鏡像について言えるのは、幾何学的に、面対称であるということだけだと思うのだけど。

左右とか上下とか言いだすから、ややこしくなるし、そもそも私は幾何学に左右上下という言葉を持ち込んではならないと思う。

 

 

私と、鏡に映った私とは、上下は逆にならず左右だけ逆になる、何故だ?という不思議がり方が不思議だ。

 

左右も上下も、どちらも逆になってないじゃないですか。

 

向かい合った像の片方を180°裏返して、開いて並べてみると、逆になる。

その時、鏡の右か左の縁を回転軸として横に開いて裏返すと、左右が逆になる。

上か下の縁を回転軸として縦に開いて裏返すと、上下が逆になる。

 

私=人間の像なので左右上下に目が行きがちで、生身のヒトは、「回れ右」の動作(=横に開いて裏返す動作)は非常に容易に行えるのに対して、頭上に開いて逆立ちしたり、床を突き破って頭を下にもぐり込んだりということ(=縦に開いて裏返す動作)は比較的手間で、そういう状態のヒトを見る機会は多くないので、よりイメージしやすい「回れ右」で、鏡像の謎を記述するのだと思う。

 

 

私が数学に求めるのは、それ自体が自律的で、純粋な世界であること。

ヒトの身振りが関与することで、純粋な思考が阻まれることのないこと。

 

そもそも鏡像問題は数学・幾何学の問題ではなく「心理学」の問題なのかも知れないが。

 

 

上下といえば、台形を求める公式として何年生だかで教わる中に出てくる「上底」「下底」という言葉も、けしからんと思う。

どっちが上?どっちが下?

教科書に描かれた図形の、たまたまページの上の方にあるのが上底?下にあるのが下底?

座標軸が与えられてない以上、そこにプラスの方向もマイナスの方向も無く、まして人の生きる空間の中で使われる「上下左右」という言葉をここで持ち出すのは、唐突で無意味で、数学の純粋を汚すものだ。

 

 

「長方形」「ながしかく」という言葉も、純粋に幾何学的ではなく、ヒトの認識のしかたの影響下にある。
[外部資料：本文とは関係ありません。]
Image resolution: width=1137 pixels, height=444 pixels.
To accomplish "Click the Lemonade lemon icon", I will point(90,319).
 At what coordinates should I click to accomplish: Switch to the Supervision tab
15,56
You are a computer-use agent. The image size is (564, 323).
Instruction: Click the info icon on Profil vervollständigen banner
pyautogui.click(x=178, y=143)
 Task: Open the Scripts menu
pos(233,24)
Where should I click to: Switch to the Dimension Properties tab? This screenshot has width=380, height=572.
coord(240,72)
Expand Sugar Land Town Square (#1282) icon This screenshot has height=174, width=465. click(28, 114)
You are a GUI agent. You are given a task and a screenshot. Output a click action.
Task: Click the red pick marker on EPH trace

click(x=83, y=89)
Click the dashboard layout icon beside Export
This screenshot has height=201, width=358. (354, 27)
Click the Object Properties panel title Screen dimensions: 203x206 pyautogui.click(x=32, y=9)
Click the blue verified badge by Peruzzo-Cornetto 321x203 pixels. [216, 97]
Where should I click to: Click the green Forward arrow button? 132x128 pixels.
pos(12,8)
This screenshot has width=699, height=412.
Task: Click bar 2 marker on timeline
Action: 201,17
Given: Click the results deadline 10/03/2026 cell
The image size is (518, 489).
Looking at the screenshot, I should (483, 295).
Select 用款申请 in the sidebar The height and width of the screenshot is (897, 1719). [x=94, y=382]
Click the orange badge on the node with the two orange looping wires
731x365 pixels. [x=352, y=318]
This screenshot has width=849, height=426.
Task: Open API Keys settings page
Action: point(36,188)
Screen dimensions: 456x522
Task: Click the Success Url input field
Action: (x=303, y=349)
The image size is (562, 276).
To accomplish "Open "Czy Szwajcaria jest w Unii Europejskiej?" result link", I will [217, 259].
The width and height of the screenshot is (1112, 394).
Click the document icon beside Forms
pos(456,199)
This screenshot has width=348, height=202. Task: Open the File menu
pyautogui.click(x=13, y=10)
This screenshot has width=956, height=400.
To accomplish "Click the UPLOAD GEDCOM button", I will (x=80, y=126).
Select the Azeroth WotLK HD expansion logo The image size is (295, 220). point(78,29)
1対の平行な2辺が、残りの1対の2辺よりも長いから「長方形」なんだろうけど、同じことを「後者が前者よりも短い」とも表現でき、随って「短方形」と呼ぶことも出来る筈だが、ヒトはそうしない。

長い物と短いものとがある場合、長い物の方に着目するくせが、ヒトにはあるらしく、このくせにしたがって人はこの図形を長方形と呼ぶし、それを自然のこととして殊更意識もしない。